The performance of the company has been relatively subdued for the six-month period on account of impending economic conditions prevailing in the United Kingdom. Though the company’s actual revenue profits have been in the green the company made losses due to valuation deficit. The next six-month period could be challenging for the company on account of further postponement of Brexit and the upcoming general elections.

Meggitt Plc

Meggitt Plc (MGGT) is a United Kingdom domiciled engineering company that offers advanced technologies, products and services. The company operates in 16 countries and focuses on three core sectors, namely aerospace, defence and energy. The differentiated technology and products of the company are underpinned by deep intellectual property, across a wide range of applications. The group’s operations are differentiated in five operating segments: Meggitt Equipment Group, Meggitt Sensing Systems, Meggitt Polymers & Composites, Meggitt Control Systems, and Meggitt Aircraft Braking Systems.

The shares of the company have their listing on the London Stock Exchange on the main market segment. There the shares trade with the ticker name MGGT. The shares of the company also form part of the FTSE 100 index.

Trading Update

The company on 12 November 2019 came out with its trading update on its third quarter performance for the year 2019.

  • The organic revenue of the company for the period grew by 11 per cent, driven by all the end market segments, especially aided by a strong revenue performance in Defence.
  • In the company’s Civil Aerospace vertical, Original Equipment revenues grew by 4 per cent. In the Defence business vertical, revenues grew by 20 per cent and in the Energy business vertical, revenues grew by 26 per cent in the third quarter.

Performance at the London Stock Exchange

Price Chart as on 12 November 2019, before the market close (Source: Thomson Reuters)

On 12 November 2019, at the time of writing the report (before market close, GMT 1.16 PM), MGGT shares were trading on the London Stock Exchange at GBX 624.00.

The stock of the company has a 52-week High of GBX 646.60 and a 52-week low of GBX 456.10. The total market capitalization of the company at the time of writing this report was £4.8 billion.

Outlook

As a result of the above performance the management is buoyant about the performance for the rest of the year. The management now is upgrading its guidance to a revenue growth of 6 per cent to 7 per cent instead of 4 per cent to 6 per cent guided previously, for the full year 2019.

Aggreko Plc

Aggreko Plc is a United Kingdom domiciled modular and mobile power provider also offering associated engineering services. The company rents its equipment’s across a range of geographies in advanced as well as emerging markets. The sectors served by the company are manufacturing, mining, oil & gas, construction and shipping to name a few.

The shares of the company have their share listing on the London Stock Exchange, in the main market segment. There the shares trade with the ticker name AGK. The shares of the company also form part of the FTSE 250 index.

Trading Update

The company on 12 November 2019 came out with its trading update on its third quarter performance for the year 2019.
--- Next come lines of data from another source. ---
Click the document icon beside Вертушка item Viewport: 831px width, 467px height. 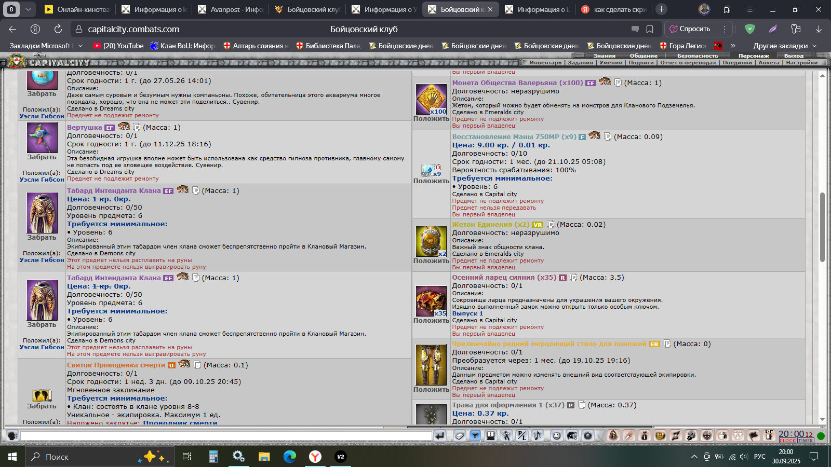pyautogui.click(x=137, y=128)
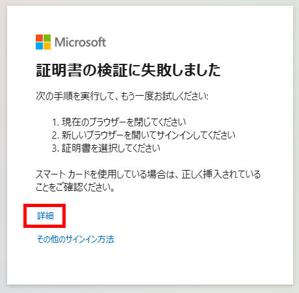299x293 pixels.
Task: Click the line starting スマート カードを使用している場合は
Action: click(x=148, y=174)
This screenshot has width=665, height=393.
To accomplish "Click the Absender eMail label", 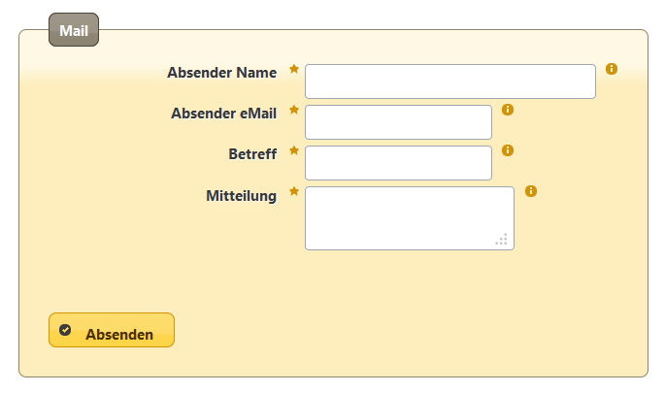I will (223, 114).
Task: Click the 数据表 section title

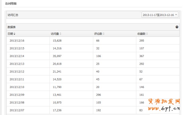Action: [x=12, y=27]
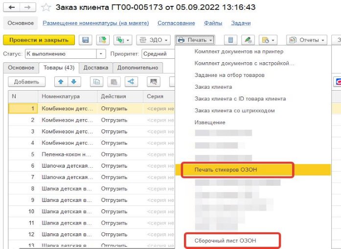Image resolution: width=341 pixels, height=249 pixels.
Task: Click the copy rows icon
Action: click(x=97, y=82)
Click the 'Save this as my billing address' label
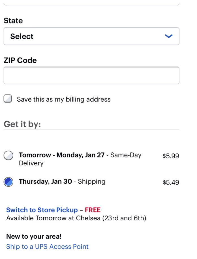This screenshot has height=259, width=197. (x=63, y=99)
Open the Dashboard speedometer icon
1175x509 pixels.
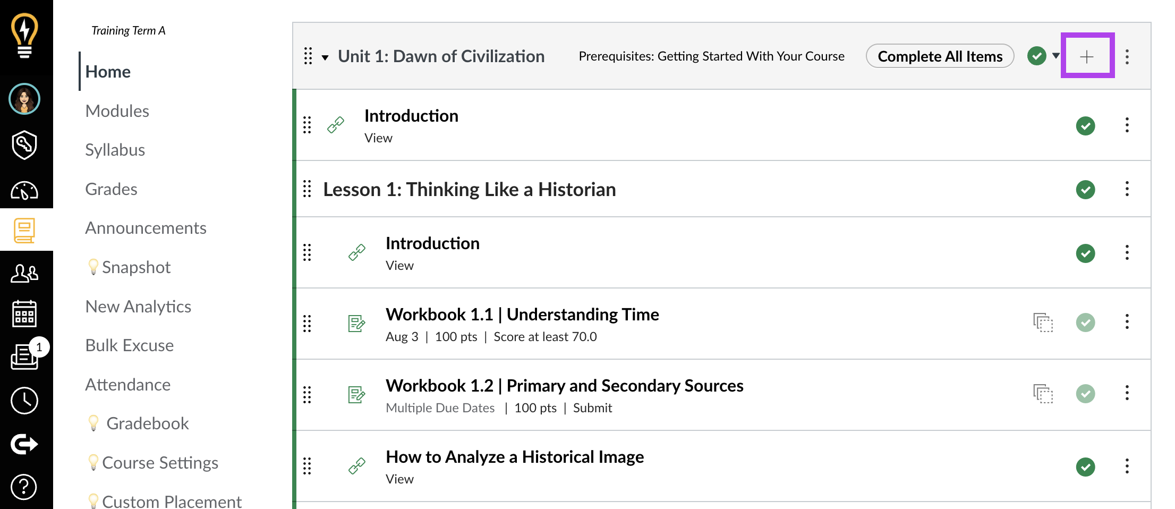[x=24, y=190]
  • The underlying revenues of the company for the nine months ending on 30 September 2019 was down by 2 percent compared to last year, with reported revenue of the company also down by 8 per cent.
  • When the company’s revenue from the Winter Olympics help in 2018 and early design revenue for the Olympics to be held in 2020 in Tokyo are excluded, the underlying revenue of the company was in line with that in the previous year.

Performance at the London Stock Exchange

Price Chart as on 12 November 2019, before the market close (Source: Thomson Reuters)

On 12 November 2019, at the time of writing the report (before market close, GMT 1.16 PM), AGK shares were trading on the London Stock Exchange at GBX 815.60.

The stock of the Company has a 52-week High of GBX 869.60 and a 52-week low of GBX 688.90. The total market capitalization of the Company at the time of writing this report was £2.04 billion.

Outlook

The earnings expectations of the company for full year 2019 are in line with the market expectations and it aims to deliver a ROCE which will be close to 15 percent in 2020.